The SEC has charged an Illinois-based investment advisor and former CPA with using LinkedIn and other social media channels to attempt to sell $500 million in fictitious securities.

Anthony Fields of Lyons, Ill., is also accused of claiming to have $400 million in assets under management when, in fact, he had none.

Although Anthony Fields & Associates has been registered with the SEC as an investment advisor since March 2010, Fields himself does not hold any securities licenses, and has no experience trading securities, according to the regulatory agency.

There are no known victims of the alleged scheme, said Robert Kaplan, co-chief of the SEC’s asset management unit. The absence of victims raised the question internally of whether the SEC ought to allocate resources to the case, Kaplan said, but the commission decided to proceed.

“How can you not sue somebody like this?” Kaplan asked. “He was out there using social media to solicit investors. We thought it was right to get in there and stop that.”

Messages left on Fields’ voicemail at Anthony Fields & Associates were not returned. Kaplan said Fields did not indicate that he had hired a lawyer and appeared to be representing himself.

Fields allegedly promoted fictitious “bank guarantees” and “medium-term notes” in LinkedIn discussions. The postings resulted in interest from potential buyers, according to the SEC.

The SEC order quotes language in marketing materials used by the advisor describing a sole proprietorship owned by Fields as follows: “Platinum Securities Brokers is one of the leading institutional broker/dealers in government securities with state of the art electronic trading capabilities and a portfolio of over 25,000 U.S. Government securities.”

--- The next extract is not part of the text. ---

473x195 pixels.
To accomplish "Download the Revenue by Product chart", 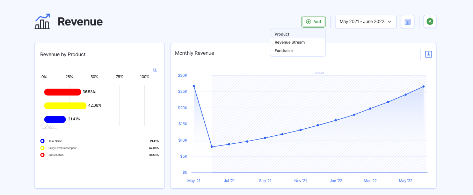I will pos(155,70).
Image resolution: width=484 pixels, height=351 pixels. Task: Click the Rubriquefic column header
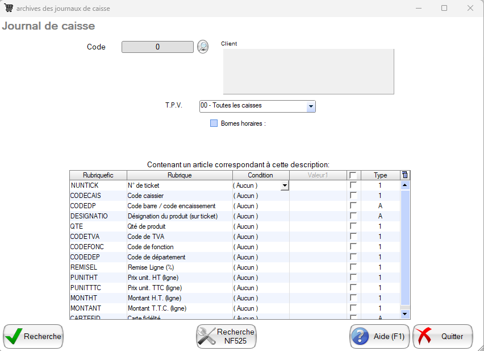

However, the SEC alleges that Fields “has no customers, no assets, no securities in inventory, no in-house experience in trading government securities and Platinum is not a primary dealer authorized by the [Federal Reserve Board of New York] to buy and sell securities directly for the U.S. Treasury.”

The SEC further accuses Fields of reporting false and materially misleading information on his Form ADV, failing to maintain required books and records and failing to implement adequate compliance policies and procedures. He also allegedly held himself out to be a broker-dealer while he was not registered with the SEC.

Within 30 days, the matter should come before an administrative law judge, Kaplan said. If he is found to have committed violations of securities laws, Fields could face penalties ranging from hundreds of thousands to millions of dollars in damages. He could also be barred for life from the industry, according to Kaplan.

The case is just the latest to highlight the growing challenges investors, advisors, firms and regulators are all facing when it comes to establishing and meeting compliance standards for social media usage and interaction throughout the industry.

The SEC used the Fields case to issue two related alerts on Wednesday.

The first – a National Examination Risk Alert titled “Investment Adviser Use of Social Media” – provides staff observations based on a review of investment advisor firms of varying sizes and strategies that use social media. In growing numbers, registered investment adviser firms are using social media to communicate with existing and potential clients, promote services, educate investors and recruit new employees.

The alert reviews concerns that may arise from use of social media by firms and their associates. It offers suggestions for complying with the antifraud, compliance and recordkeeping provisions of the federal securities laws. The alert notes that firms should consider how to implement new compliance programs or revisit their existing programs in the face of rapidly changing technologies.

The SEC also issued an Investor Alert titled “Social Media and Investing: Avoiding Fraud” prepared by the Office of Investor Education and Advocacy. The alert aims to make investors aware of fraudulent investment schemes that use social media. It also provides tips for checking the backgrounds of advisers and brokers. A new Investor Bulletin titled “Social Media and Investing: Understanding Your Accounts” contains best practices including privacy settings, security tips and password selection aimed to help social media users protect their personal information and avoid fraud.

“Fraudsters are quick to adapt to new technologies to exploit them for unlawful purposes,” Kaplan said in a statement. “Social media is no exception, and today’s enforcement action reflects our determination to pursue fraudulent activity on new and evolving platforms.”